No contact between border police
Police Chief Håkon Skulstad is in charge of implementing the non-visa travel regime between Norway and Russia, but has not had one single meeting with the local police in Pechenga.
Norway is the first Schengen country to open its border to Russia for non-visa travel for citizens living in a 30 kilometres zone from the border. The deal was signed last November by the two countries Foreign Ministers, Jonas Gahr Støre and Sergei Lavrov, and is supposed to enter force from early 2012.
Police Chief in Eastern Finnmark, Håkon Skulstad, is appointed head of a working group to see how the non-visa travel regime shall be implemented from the Norwegian side. He will deliver the intermediate suggestions in March this year.
How many meetings have you had with your local colleagues in Pechenga regarding the visa-free travel regime?
- The answer to that is none, says Skulstad to BarentsObserver.
Skulstad does not deny that there must be major changes in the contacts over the border.
It is the police that have the overall responsibility of the border control on the Norwegian side.
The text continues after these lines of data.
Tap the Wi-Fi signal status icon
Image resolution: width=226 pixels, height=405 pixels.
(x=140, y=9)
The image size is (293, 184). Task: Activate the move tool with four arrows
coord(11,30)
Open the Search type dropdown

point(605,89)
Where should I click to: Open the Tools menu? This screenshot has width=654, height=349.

Today, they have regular meetings with Russia’s FSB border guards and regional police in Murmansk, but that is not with local police in Pechenga, the area to be covered by local visa-freedom.
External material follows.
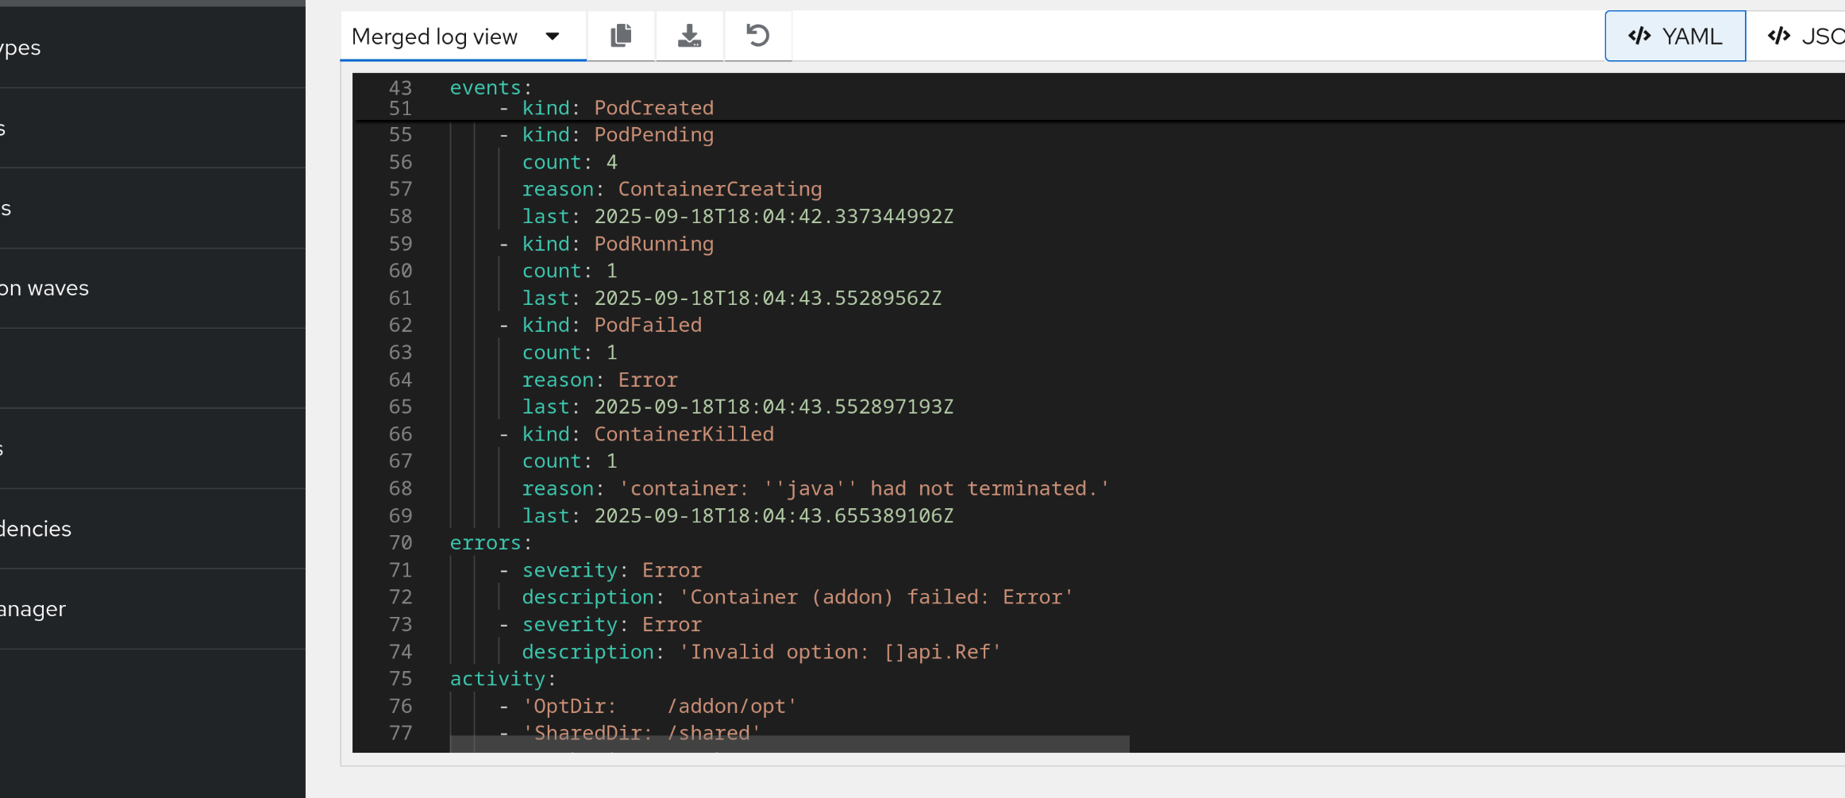Download the log using the download icon
Screen dimensions: 1845x798
point(689,36)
Also, there is no direct contact between the police at the Norwegian border check-point at Storskog and the Russian officials at the Borisoglebsk check-point, despite they are located only some few hundred meters from each other.
All official communications in case of trouble goes via the Border Commissioners.
Less local liberty to act
- The centralized cooperation between police authorities on Norwegian and Russian side has to find its regional counterpart, says head of the Norwegian Barents Secretariat Rune Rafaelsen.
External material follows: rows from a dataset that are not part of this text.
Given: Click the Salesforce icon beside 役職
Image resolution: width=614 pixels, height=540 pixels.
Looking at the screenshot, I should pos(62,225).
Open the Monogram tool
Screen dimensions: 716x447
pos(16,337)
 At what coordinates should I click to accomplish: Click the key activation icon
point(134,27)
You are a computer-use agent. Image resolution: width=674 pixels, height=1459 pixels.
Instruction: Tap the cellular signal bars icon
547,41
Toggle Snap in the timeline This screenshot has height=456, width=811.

He points to the rest of Europe where there are more and more direct cooperation between states on police matters all down to the local level.
- Unfortunate, we see that the local liberty to act among Russian police authorities disappears more and more. They have to await key decisions from Moscow, says Rafaelsen.
Facilitate non-visa travel
The suggestions from the Norwegian working group headed by Police Chief Håkon Skulstad will include needed infrastructure on the Norwegian border check point at Storskog, how to issue ID-permissions for border-zone inhabitants and ways to control the travellers within the 30-kilometres zone on the Norwegian side.
- We welcome the visa-free border travel. It can bring along a huge increase in the numbers of people crossing the border, says Håkon Skulstad. Last year, 140.000 people crossed the Norwegian-Russian border.
- With the development we see now, we might expect the number of people crossing the Russian-Norwegian border to reach 300,000 annually within a three year period, says Skulstad, underlining the importance of building new border check-point facilities.
Read also: Parliament wants 24h border opening
The zone from where the population can cross the border without valid visa includes the Norwegian town of Kirkenes and the two Russian towns of Nikel and Zapolyarny on the Kola Peninsula.
The border-zone visa-free agreement covers:
• 30 kilometers from the border into Norwegian territory. 30 to 50 kilometers from the border into Russian territory
• The ID-card can only be obtained by locals that have been living with postal address in the zone for more than 3 years.
• Only inhabitants with citizenship from Russia or a Schengen member state.
• The ID-card will be valid for three years.
• Applications for ID-card will be handled by the Russian consulate general in Kirkenes and the Norwegian consulate general in Murmansk.
• Application period will be 10 days.
• The ID-card will be followed by a fee of €20.
• A person holding the ID-card can stay up to 15 days within the zone on the other side of the border.
• People holding the ID-card will get their own lane with easier procedures at the border-crossing point.
Although this is the first agreement that open Schengen for Russians without visa, it is not the first time a Schengen-member state opens its border like this. Similar visa-freedom exists in the Carpathians border areas between Slovakia, Ukraine, Poland and Romania.